There, providers ran a CT scan on her lungs and diagnosed her with pneumonia. As she lay in bed, she couldn't help but notice the curtains that separated her from others, and how permeable they were. Landry went home with a prescription for an antibiotic, a reminder to call her primary care provider if her symptoms didn't improve, and no COVID-19 test.
The antibiotic didn't help. Landry, who also has asthma, still struggled to breathe. Simple chores, like doing the dishes, exhausted her, she told New Times via text message. But when she called her primary care provider, she was told to return to the emergency room. The doctor was "too busy" to see her.
On March 13, she went back to Banner Desert's emergency room, where staff gave her a breathing treatment. It helped, a little. But Landry's oncologist had told her she still needed to get tested for COVID-19 because she had an upcoming surgery related to her cancer that depended on the results.
She called her doctor again.
"Don't worry about it," the doctor said, when she asked about testing. The response felt condescending, even though she suspected the doctor intended it to be reassuring. She managed to schedule an appointment for an afternoon in mid-March.
Less than 24 hours before her appointment, the doctor's office called. They would not see her in person, Landry was told. Instead, they would talk to her by phone.
Although the office denied it, Landry began to suspect that the doctor was refusing to see her because she had told them of her symptoms — something that primary care doctors have openly admitted they must do because they lack the equipment to protect themselves and other cases against potential COVID-19 cases.
But, she said, she was also told she needed to be seen by the doctor in order to get tested for COVID-19.
When she finally spoke with her doctor that afternoon in mid-March, the doctor said that primary care providers had been instructed not to order COVID-19 tests because the state didn't have enough. Plus, she was told, she needed a fever to qualify for testing.
The next day, she woke up with a mild one.
The following week, as part of her cancer care, Landry had two appointments scheduled on back-to-back days, one for a bone scan and the other for a brain scan, at two separate Simon Medical Imaging labs in the east Valley.

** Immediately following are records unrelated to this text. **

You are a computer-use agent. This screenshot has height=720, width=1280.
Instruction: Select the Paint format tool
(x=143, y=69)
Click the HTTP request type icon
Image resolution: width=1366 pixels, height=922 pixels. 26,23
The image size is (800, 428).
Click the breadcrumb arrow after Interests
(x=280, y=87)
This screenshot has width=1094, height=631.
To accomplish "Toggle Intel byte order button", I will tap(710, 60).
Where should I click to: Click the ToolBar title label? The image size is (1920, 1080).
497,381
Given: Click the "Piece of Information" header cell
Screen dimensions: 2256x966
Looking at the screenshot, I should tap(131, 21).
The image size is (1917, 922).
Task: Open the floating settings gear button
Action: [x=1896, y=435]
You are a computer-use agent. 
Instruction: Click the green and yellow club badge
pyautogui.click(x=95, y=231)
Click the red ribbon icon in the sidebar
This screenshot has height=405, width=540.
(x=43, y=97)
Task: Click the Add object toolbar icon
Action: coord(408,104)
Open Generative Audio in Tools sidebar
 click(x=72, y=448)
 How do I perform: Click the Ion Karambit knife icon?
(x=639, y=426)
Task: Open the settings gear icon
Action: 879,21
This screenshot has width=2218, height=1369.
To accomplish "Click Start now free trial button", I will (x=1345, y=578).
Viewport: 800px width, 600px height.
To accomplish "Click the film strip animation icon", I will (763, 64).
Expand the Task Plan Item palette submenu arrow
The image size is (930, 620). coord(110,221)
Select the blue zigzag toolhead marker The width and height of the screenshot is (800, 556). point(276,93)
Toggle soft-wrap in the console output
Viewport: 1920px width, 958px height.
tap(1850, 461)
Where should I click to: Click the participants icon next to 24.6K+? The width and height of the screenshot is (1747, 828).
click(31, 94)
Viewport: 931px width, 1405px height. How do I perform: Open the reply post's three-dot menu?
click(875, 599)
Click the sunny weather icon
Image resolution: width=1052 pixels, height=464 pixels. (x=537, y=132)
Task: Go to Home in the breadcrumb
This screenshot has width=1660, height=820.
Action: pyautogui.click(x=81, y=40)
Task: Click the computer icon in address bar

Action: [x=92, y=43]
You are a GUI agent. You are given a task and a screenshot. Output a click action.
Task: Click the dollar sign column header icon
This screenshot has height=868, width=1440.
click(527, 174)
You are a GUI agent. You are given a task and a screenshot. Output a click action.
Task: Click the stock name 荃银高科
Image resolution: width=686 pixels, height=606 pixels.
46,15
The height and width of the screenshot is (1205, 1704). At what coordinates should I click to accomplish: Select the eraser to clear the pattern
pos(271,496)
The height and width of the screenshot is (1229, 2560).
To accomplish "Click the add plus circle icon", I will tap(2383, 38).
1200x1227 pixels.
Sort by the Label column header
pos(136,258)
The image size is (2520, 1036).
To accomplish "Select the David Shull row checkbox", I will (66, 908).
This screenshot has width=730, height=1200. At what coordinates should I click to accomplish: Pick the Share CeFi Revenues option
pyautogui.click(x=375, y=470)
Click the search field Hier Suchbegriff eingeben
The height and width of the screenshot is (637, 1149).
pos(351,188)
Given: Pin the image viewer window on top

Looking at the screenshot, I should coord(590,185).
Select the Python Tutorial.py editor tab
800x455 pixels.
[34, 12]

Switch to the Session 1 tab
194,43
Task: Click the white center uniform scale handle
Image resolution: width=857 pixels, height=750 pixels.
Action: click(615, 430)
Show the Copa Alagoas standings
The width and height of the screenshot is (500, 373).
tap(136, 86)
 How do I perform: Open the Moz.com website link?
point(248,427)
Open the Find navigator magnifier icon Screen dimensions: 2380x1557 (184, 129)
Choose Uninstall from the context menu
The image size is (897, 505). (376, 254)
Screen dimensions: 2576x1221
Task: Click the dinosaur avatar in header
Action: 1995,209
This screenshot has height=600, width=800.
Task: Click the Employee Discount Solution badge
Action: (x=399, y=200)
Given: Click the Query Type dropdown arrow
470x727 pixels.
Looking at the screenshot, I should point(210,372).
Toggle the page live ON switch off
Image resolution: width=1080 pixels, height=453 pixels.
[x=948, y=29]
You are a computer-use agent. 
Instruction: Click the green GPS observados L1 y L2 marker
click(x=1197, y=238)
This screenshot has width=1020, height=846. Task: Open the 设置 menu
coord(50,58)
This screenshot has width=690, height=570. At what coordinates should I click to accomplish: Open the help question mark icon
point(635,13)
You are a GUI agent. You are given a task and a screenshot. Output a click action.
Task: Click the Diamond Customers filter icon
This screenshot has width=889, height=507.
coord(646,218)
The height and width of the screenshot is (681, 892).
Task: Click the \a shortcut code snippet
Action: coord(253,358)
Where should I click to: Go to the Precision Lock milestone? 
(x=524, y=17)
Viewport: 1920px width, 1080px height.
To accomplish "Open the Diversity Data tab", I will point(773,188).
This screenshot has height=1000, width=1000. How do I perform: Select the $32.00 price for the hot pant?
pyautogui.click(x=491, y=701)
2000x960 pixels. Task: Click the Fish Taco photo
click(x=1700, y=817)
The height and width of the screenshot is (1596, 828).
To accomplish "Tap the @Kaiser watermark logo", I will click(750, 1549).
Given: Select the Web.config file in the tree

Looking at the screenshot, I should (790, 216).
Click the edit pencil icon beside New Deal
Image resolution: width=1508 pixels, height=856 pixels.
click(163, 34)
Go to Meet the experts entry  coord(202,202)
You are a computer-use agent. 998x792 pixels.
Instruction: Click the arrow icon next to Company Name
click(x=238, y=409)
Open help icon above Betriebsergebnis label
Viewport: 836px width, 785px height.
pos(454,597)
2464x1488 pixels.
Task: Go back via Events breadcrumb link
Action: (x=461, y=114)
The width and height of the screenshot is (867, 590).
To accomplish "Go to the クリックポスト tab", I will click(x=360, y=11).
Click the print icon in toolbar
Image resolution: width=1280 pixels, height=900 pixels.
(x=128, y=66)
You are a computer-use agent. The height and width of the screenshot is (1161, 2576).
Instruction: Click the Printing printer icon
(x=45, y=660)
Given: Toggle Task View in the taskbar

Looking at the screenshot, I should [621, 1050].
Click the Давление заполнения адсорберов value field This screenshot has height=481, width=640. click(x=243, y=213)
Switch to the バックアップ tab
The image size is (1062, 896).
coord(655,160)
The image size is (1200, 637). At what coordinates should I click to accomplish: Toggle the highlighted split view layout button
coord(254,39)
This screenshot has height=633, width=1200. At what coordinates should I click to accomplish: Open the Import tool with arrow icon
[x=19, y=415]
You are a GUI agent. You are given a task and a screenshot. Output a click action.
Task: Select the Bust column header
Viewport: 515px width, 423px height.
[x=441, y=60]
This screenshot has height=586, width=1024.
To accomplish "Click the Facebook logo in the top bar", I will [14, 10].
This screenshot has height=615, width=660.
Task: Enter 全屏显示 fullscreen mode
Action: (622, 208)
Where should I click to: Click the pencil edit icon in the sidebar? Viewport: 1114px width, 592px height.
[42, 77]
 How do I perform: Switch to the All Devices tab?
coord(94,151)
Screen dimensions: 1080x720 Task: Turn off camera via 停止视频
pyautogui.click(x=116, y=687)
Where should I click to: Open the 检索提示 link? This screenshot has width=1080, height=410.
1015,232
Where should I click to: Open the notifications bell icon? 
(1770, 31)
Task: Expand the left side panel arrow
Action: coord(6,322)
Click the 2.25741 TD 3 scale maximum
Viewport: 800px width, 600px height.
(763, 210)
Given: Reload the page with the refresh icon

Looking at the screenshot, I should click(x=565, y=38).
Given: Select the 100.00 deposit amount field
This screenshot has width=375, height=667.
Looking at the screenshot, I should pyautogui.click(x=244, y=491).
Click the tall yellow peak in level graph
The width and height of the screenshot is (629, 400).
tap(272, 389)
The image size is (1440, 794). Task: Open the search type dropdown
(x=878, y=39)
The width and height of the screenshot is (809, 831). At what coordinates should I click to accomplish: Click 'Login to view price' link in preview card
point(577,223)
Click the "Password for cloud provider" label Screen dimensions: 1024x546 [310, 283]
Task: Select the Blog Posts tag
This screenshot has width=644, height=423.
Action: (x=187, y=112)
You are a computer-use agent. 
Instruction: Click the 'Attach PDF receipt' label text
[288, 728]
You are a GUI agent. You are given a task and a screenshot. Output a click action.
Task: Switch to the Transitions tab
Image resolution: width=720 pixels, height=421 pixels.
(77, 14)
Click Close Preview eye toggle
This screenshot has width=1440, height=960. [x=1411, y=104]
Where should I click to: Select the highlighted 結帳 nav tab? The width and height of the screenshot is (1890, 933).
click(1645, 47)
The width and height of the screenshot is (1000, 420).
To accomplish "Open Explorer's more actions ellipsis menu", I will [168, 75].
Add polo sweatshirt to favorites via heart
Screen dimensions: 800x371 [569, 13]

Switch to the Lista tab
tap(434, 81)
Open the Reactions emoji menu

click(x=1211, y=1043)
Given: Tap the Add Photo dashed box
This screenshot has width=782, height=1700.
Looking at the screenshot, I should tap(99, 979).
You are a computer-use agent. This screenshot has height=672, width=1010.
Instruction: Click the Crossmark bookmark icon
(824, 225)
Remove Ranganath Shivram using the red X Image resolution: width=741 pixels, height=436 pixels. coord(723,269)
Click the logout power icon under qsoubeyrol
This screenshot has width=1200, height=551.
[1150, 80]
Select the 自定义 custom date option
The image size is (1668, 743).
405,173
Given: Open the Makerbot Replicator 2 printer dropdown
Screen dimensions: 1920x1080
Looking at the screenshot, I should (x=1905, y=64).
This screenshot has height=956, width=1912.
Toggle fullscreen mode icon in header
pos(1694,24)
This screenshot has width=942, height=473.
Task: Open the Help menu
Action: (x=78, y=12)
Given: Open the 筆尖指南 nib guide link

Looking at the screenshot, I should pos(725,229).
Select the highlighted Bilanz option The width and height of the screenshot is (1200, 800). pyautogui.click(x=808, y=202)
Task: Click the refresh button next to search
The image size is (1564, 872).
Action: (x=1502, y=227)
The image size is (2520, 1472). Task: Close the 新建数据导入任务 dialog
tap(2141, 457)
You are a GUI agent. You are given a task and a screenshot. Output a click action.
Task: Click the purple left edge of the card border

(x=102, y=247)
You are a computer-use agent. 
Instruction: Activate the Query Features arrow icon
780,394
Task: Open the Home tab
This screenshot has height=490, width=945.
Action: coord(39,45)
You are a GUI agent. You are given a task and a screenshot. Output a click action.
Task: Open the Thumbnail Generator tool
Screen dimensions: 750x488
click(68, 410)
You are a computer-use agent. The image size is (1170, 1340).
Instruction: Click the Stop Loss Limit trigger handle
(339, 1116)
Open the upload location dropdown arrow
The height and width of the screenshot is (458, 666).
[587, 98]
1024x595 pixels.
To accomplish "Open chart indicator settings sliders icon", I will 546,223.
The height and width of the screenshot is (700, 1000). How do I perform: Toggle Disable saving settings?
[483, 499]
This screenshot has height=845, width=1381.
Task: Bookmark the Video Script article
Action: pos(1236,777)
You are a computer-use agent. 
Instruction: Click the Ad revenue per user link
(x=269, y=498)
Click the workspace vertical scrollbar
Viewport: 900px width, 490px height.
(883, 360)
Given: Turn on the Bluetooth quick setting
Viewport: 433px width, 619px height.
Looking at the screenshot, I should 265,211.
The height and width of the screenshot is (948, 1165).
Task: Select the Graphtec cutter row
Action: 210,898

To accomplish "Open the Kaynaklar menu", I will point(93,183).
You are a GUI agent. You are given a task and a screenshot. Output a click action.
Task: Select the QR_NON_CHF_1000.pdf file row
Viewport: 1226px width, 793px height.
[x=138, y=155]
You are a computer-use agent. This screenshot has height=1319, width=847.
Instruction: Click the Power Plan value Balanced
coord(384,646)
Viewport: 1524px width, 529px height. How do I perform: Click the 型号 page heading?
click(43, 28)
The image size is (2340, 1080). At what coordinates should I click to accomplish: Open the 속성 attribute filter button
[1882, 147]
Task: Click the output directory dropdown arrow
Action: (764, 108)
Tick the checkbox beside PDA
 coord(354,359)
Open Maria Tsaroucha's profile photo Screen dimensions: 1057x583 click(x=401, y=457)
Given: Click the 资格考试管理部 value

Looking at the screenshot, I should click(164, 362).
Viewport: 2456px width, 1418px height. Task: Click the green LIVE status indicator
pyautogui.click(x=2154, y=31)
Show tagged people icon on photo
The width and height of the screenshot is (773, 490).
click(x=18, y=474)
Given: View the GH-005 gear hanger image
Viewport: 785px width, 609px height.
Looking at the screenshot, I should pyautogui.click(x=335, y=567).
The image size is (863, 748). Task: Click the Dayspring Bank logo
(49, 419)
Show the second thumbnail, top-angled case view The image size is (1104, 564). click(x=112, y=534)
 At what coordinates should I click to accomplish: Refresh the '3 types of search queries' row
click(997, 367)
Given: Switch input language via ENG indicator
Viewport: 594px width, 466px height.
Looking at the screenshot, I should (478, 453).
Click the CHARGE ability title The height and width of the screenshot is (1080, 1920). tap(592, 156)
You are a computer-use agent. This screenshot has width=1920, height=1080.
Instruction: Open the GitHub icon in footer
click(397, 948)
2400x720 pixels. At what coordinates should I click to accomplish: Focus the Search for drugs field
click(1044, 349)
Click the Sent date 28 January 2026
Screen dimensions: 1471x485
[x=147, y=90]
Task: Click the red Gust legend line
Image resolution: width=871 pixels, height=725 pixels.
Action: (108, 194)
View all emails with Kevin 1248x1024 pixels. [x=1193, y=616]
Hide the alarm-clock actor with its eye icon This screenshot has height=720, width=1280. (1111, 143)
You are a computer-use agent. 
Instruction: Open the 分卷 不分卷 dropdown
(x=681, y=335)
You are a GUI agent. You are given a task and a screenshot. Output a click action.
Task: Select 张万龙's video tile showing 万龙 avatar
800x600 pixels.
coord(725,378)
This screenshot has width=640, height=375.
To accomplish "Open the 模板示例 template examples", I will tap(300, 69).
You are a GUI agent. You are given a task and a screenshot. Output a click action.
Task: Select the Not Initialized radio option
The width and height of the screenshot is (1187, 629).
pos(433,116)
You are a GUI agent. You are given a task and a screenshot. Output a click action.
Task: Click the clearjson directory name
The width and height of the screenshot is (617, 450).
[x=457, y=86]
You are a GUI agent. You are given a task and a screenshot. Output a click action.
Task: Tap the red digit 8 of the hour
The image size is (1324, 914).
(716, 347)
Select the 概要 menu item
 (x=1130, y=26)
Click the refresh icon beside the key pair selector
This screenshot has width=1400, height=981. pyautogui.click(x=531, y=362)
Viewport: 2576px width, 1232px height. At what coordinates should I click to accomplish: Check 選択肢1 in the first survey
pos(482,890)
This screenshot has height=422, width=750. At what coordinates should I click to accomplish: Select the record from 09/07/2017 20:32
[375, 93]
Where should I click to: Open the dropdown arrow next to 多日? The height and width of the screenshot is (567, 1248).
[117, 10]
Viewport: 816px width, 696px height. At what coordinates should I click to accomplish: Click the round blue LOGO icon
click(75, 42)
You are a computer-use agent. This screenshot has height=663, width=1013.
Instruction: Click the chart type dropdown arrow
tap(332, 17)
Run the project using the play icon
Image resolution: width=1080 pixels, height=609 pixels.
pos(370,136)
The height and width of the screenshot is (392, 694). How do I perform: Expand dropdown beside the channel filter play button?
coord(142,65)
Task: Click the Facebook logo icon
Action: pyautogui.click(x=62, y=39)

On March 23, after the bone scan, the procedure left her feeling dizzy and struggling to breathe. She drove across the street to Dignity Health's Mercy Gilbert Medical Center, to the emergency room, where she had blood tests and X-rays taken. Providers there told her she did not have pneumonia, and that they were out of COVID-19 tests.
The next day, Landry had the brain scan. But when she went in for the appointment — this one at a different Simon Medical Imaging lab, providers refused to see her until she got tested for COVID-19, citing her symptoms from the day before.
So, Landry went to the HonorHealth urgent care center next door to the imaging lab, where a physician's assistant refused to read Landry's handwritten notes of her symptoms, which she had put in writing because of her aphasia. Landry also said the physician's assistant accused her of faking her symptoms.
Finally, Landry called 911 — from inside the exam room at the urgent care center — and landed, for the third time that month, in the emergency room of Banner Desert Medical Center. A sympathetic ER nurse intervened, and on Tuesday, March 24, Landry finally got tested for COVID-19. She was told the results would take two days.
The worst part of the ordeal, Landry said, was the trip to the HonorHealth clinic. She understood why doctors or the imaging lab couldn't see her given her symptoms, but she vowed to never again return to any HonorHealth facility.
Six days later, Landry's test result arrived.
It was negative, with a discomfiting caveat: "A negative test does not rule out the possibility of COVID-19 and should not be used as the sole basis of patient management decisions."
Landry's lungs still hurt. She is intensely fatigued, and if she pushes herself even slightly, she breaks into a cold sweat. She hopes to reschedule her brain scan soon.